Menurut laporan terbaru, Departemen Keuangan AS telah memperingatkan lembaga keuangan global agar menghentikan segala bentuk dukungan terhadap aktivitas ekonomi Iran. Jika ditemukan rekening atau aset yang terkait dengan elit pemerintahan Iran, Washington siap mengambil tindakan tegas berupa pembekuan dana hingga sanksi tambahan.
Kebijakan ini diperkirakan akan berdampak besar terhadap stabilitas ekonomi Iran. Pasalnya, pembekuan rekening para pimpinan dapat menghambat akses keuangan internasional, mempersempit ruang transaksi, serta memperburuk tekanan terhadap nilai mata uang dan perdagangan luar negeri Iran.
Di sisi lain, keputusan AS ini juga memicu reaksi keras dari Teheran. Iran menilai langkah tersebut sebagai bentuk provokasi baru yang dapat merusak peluang negosiasi damai yang sebelumnya sempat dibahas. Dalam beberapa pekan terakhir, kedua negara memang dikabarkan terlibat pembicaraan terkait konflik regional dan keamanan jalur minyak di Selat Hormuz.
Pengamat menilai, jika ancaman pembekuan rekening benar-benar dilaksanakan, dampaknya bukan hanya dirasakan Iran, tetapi juga pasar global.
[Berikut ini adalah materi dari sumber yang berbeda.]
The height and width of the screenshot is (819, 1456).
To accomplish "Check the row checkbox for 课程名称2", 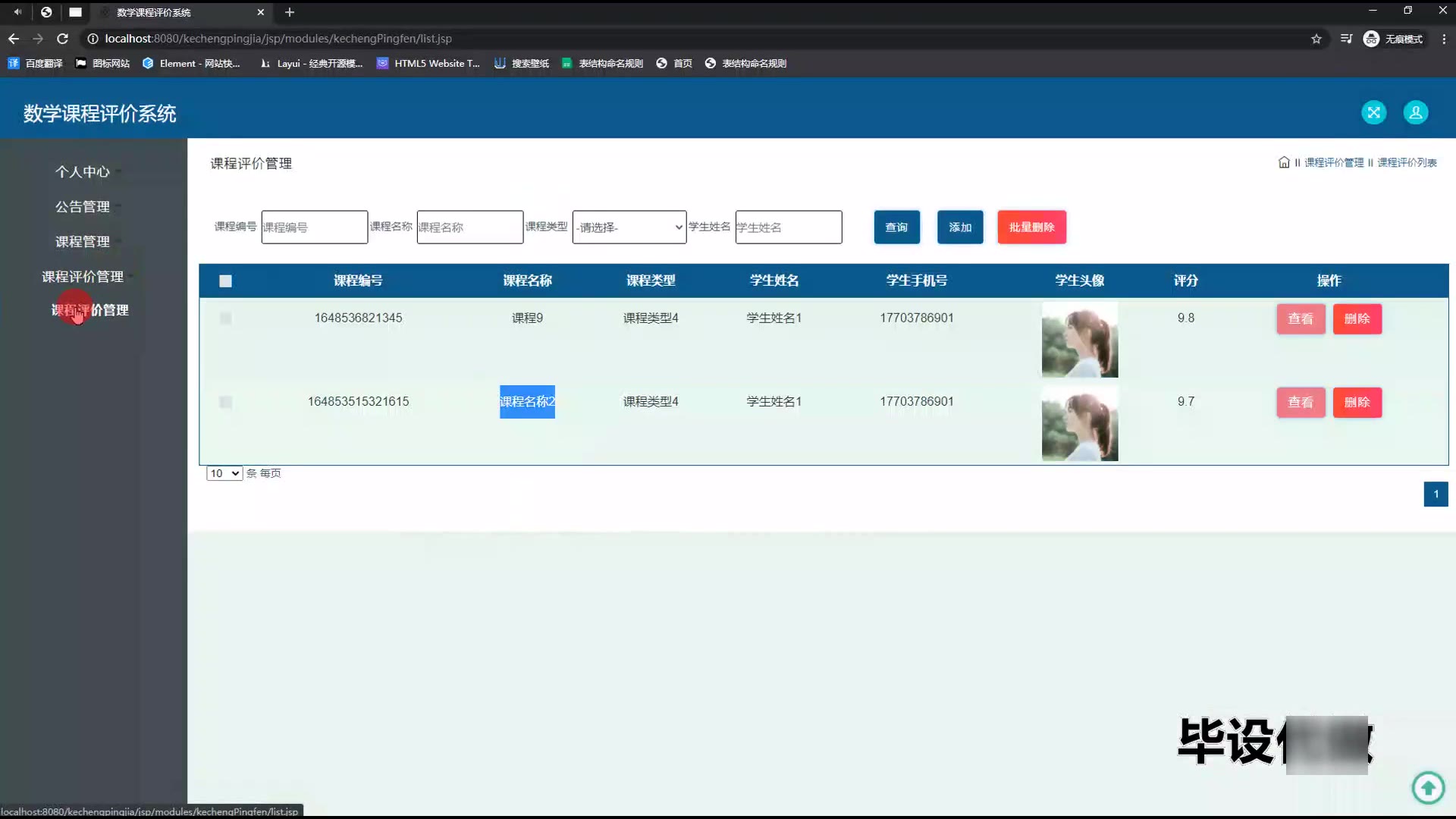I will click(225, 402).
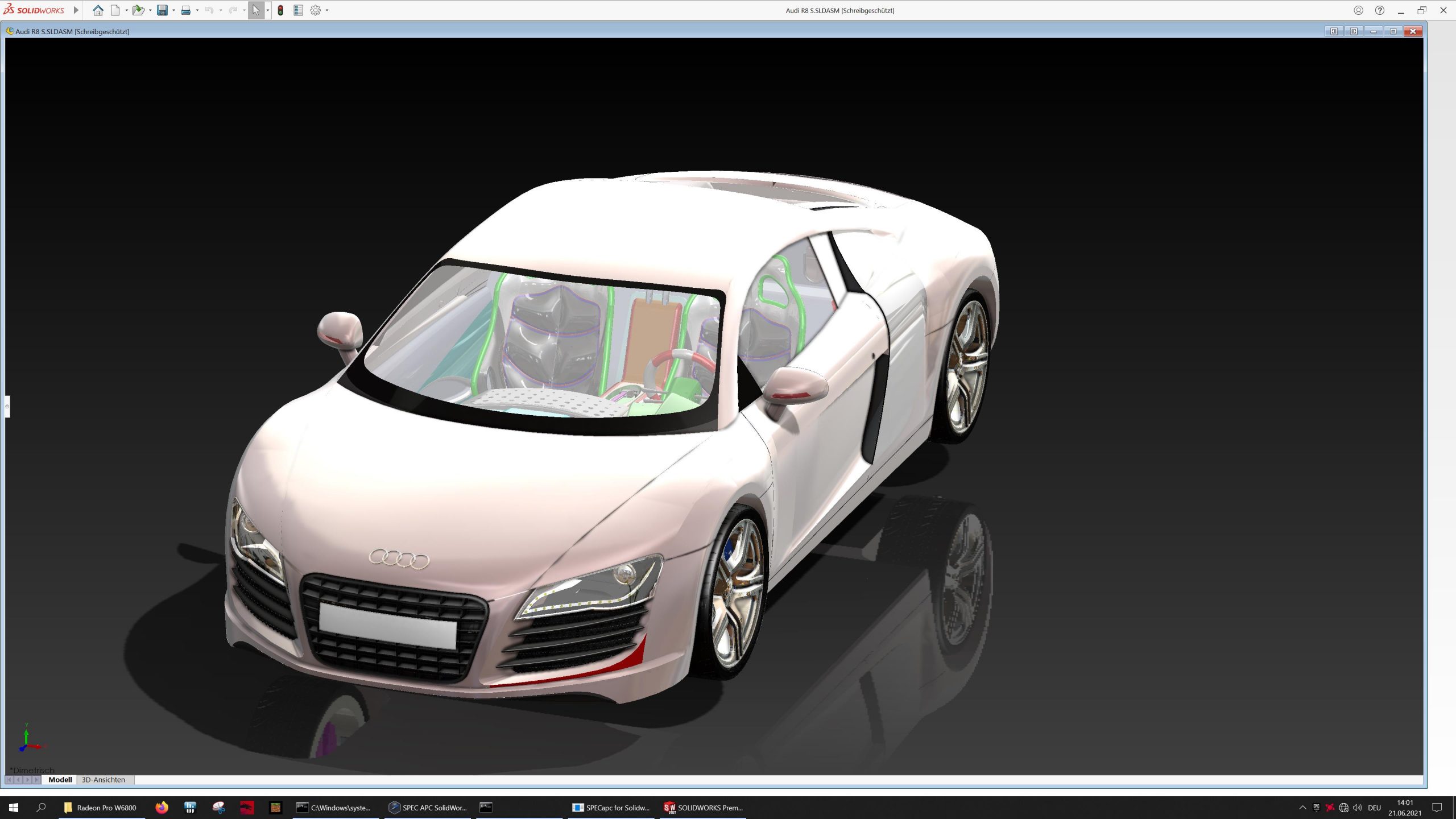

Harga minyak dunia berpotensi kembali naik, sementara ketidakpastian geopolitik di kawasan Timur Tengah semakin besar.
Situasi ini kini menjadi perhatian dunia. Banyak pihak menunggu apakah ancaman AS hanya sebatas tekanan diplomatik, atau benar-benar akan menjadi sanksi nyata yang memperkeruh konflik antara Washington dan Teheran.